To be sure, Fathom has a number of exciting projects underway moving into 2024, including a great deal of investment into more public, community-based projects. The team is learning which projects it loves to do and which have the most potential for to make a transformative impact. Shifts are occurring in multiple industries around topics like net-zero energy, accessibility, and green/renewable infrastructure and materials, so there is a lot of learning still to be done. Fathom will continue to refine its practices while working with communities and groups who appreciate a mindful and collaborative approach, which is where its passion lies.

Now at nearly 50 staff members, the team is finally at a scale where it can begin to pursue larger cultural projects and work on a national scale. “We believe all the pieces we put together under an interdisciplinary lens are our strength as a firm,” says Babineau.

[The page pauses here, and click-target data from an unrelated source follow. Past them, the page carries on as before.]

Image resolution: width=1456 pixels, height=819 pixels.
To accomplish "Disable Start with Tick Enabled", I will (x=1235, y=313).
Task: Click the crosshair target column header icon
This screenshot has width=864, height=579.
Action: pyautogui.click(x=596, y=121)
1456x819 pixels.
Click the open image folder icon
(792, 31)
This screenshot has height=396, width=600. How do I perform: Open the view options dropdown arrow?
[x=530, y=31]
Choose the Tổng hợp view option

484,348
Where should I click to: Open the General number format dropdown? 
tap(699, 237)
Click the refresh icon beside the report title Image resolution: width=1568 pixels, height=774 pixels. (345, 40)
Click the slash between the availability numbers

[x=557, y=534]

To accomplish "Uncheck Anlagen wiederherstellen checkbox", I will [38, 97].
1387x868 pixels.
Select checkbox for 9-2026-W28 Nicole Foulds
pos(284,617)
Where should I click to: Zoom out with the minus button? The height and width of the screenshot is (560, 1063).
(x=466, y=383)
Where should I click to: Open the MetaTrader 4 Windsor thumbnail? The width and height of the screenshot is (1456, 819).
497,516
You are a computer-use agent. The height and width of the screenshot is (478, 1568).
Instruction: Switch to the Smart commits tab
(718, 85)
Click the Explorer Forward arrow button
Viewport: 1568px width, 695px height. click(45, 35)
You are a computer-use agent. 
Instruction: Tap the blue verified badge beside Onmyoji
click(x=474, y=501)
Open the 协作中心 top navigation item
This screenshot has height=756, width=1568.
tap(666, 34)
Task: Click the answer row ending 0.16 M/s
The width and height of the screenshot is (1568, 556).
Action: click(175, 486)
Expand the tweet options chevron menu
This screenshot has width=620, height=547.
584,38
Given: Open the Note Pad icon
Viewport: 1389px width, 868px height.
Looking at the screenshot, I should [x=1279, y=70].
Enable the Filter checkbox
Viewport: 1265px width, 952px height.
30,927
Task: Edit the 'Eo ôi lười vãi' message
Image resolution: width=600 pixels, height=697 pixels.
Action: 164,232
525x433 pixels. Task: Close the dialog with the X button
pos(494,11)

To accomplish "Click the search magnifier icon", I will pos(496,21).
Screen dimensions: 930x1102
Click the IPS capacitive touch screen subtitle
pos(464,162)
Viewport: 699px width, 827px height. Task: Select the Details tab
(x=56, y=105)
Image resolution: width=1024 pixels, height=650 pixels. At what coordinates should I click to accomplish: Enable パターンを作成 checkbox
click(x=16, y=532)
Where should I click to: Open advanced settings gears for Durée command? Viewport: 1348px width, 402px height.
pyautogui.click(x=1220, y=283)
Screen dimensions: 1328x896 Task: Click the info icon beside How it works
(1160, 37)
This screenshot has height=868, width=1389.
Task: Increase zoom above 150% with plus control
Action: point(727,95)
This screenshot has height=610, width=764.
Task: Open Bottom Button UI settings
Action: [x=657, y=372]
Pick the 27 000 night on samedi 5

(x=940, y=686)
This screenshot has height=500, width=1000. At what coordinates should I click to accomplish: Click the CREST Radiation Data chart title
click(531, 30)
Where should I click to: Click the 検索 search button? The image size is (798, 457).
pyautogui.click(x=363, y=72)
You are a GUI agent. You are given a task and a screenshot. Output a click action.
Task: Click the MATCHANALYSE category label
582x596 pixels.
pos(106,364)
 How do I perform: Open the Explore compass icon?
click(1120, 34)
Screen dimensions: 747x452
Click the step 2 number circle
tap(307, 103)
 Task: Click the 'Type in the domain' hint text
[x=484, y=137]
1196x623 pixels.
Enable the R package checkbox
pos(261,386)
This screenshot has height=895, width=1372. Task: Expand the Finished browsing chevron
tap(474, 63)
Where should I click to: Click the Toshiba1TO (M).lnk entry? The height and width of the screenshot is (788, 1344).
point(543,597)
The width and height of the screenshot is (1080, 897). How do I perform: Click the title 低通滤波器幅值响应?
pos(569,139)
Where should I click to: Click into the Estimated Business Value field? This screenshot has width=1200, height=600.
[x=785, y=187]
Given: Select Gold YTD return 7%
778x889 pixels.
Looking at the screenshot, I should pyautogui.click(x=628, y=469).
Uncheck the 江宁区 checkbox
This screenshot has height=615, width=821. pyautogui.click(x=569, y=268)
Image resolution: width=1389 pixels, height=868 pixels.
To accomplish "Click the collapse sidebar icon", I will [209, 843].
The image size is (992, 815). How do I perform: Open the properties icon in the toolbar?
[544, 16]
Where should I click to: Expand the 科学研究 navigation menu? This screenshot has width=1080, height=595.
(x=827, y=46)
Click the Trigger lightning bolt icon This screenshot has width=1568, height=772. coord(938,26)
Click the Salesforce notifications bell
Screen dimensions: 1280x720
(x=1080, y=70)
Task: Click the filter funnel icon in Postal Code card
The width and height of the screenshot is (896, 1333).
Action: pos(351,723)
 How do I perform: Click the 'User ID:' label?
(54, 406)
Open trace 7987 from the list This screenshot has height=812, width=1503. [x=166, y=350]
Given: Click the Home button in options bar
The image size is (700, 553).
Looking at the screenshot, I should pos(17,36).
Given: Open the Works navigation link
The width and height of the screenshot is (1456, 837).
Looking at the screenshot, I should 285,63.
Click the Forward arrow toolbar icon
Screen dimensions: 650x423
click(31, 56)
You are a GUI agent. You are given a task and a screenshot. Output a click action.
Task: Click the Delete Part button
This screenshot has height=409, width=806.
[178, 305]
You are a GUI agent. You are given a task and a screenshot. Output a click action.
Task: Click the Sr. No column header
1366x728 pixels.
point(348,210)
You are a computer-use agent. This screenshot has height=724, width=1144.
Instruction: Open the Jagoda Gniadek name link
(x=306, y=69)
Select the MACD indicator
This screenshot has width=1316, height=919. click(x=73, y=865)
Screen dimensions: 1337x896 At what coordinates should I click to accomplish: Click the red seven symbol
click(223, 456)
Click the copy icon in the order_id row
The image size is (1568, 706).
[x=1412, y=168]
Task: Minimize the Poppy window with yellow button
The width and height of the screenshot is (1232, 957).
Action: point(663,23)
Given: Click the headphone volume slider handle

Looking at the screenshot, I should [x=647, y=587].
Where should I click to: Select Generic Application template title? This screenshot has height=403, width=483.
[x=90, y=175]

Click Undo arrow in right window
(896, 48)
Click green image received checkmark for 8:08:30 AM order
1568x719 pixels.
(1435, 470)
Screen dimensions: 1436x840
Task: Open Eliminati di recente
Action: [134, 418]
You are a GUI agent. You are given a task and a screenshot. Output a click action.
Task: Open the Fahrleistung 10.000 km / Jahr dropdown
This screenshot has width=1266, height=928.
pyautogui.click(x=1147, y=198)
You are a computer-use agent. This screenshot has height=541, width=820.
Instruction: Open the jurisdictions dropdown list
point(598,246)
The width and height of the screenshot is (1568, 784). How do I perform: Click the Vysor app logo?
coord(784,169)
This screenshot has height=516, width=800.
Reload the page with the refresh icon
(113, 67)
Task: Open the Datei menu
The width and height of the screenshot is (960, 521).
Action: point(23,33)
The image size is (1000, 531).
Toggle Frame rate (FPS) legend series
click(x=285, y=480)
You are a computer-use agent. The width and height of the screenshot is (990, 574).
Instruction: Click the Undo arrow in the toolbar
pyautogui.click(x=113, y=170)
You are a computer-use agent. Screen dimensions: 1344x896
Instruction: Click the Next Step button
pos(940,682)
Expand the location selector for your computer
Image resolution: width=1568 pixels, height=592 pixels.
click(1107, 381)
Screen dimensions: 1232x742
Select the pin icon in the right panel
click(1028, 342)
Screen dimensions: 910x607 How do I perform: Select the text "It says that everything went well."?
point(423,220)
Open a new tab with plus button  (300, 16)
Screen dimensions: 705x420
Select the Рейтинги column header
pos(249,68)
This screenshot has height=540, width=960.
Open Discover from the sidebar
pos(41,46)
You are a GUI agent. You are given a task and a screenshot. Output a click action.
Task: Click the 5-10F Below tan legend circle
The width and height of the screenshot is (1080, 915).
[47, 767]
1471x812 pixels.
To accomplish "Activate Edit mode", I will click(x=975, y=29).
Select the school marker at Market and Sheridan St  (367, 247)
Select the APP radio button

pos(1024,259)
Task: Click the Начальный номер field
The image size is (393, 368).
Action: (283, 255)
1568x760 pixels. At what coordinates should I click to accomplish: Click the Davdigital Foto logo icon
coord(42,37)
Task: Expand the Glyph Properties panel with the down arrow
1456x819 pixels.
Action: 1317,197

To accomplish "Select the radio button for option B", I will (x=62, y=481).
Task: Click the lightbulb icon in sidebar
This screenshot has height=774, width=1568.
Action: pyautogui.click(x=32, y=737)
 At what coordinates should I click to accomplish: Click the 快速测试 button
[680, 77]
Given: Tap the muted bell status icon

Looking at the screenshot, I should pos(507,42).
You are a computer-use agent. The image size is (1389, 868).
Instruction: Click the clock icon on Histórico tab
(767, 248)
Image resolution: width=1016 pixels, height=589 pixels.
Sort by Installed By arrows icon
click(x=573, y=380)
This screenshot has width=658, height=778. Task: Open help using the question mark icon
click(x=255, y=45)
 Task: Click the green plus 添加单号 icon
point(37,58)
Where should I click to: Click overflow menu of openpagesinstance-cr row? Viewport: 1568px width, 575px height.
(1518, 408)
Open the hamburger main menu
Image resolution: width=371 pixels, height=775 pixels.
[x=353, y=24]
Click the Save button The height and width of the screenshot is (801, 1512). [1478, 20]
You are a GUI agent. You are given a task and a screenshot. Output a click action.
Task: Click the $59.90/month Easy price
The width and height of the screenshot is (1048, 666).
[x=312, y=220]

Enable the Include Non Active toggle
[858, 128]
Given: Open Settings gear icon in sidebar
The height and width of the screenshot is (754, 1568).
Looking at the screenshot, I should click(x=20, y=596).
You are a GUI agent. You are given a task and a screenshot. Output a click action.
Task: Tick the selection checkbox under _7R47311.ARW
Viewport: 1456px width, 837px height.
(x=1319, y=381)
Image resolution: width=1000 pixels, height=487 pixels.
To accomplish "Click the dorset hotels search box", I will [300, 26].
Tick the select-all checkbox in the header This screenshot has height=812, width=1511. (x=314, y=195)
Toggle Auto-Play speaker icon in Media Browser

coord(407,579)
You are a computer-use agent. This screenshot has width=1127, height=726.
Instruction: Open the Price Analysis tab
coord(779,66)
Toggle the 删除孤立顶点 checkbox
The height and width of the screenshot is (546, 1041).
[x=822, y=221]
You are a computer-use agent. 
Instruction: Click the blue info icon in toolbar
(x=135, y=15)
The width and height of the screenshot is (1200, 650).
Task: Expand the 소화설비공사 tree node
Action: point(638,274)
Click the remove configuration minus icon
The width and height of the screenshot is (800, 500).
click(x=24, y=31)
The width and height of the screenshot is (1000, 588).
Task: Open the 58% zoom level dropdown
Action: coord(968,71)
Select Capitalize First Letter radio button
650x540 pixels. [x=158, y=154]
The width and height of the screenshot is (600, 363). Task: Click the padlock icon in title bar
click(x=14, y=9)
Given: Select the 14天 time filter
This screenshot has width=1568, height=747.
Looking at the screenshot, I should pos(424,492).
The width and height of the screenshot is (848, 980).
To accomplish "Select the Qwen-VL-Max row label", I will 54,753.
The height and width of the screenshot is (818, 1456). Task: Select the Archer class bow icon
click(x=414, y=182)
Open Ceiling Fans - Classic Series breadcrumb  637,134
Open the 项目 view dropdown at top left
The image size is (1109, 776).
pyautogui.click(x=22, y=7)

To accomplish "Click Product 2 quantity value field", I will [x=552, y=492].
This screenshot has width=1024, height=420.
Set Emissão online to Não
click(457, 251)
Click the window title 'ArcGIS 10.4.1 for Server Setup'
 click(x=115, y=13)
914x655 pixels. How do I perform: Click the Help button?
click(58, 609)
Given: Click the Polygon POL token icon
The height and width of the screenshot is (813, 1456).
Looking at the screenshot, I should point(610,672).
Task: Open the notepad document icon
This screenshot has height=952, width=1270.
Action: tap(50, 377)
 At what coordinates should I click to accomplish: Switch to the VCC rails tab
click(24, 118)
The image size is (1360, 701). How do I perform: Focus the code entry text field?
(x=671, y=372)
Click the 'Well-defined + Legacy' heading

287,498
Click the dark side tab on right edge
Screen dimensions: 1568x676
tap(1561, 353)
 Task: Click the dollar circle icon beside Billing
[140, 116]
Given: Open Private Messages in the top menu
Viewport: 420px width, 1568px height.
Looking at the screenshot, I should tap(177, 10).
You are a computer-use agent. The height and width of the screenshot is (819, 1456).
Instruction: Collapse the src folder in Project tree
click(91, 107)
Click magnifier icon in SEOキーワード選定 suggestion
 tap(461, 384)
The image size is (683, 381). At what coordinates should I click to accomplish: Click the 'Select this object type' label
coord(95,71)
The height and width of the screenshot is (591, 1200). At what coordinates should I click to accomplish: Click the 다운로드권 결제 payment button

Fathom’s holistic approach is rooted in community engagement because when one spends time learning about the history and culture of a community and spending time with its people, those efforts contribute to every aspect of a project. Projects that involve making local greenery spaces more beautiful and helping locations bring new visions to life are what Crawford considers both dream projects and a huge honour.

“It’s a wonderful time to be working here,” he says of the region. His eagerness mirrors that of his colleagues at Fathom, all of whom are pleased to be bringing the best of all the company’s disciplines together to make Atlantic Canada even greater.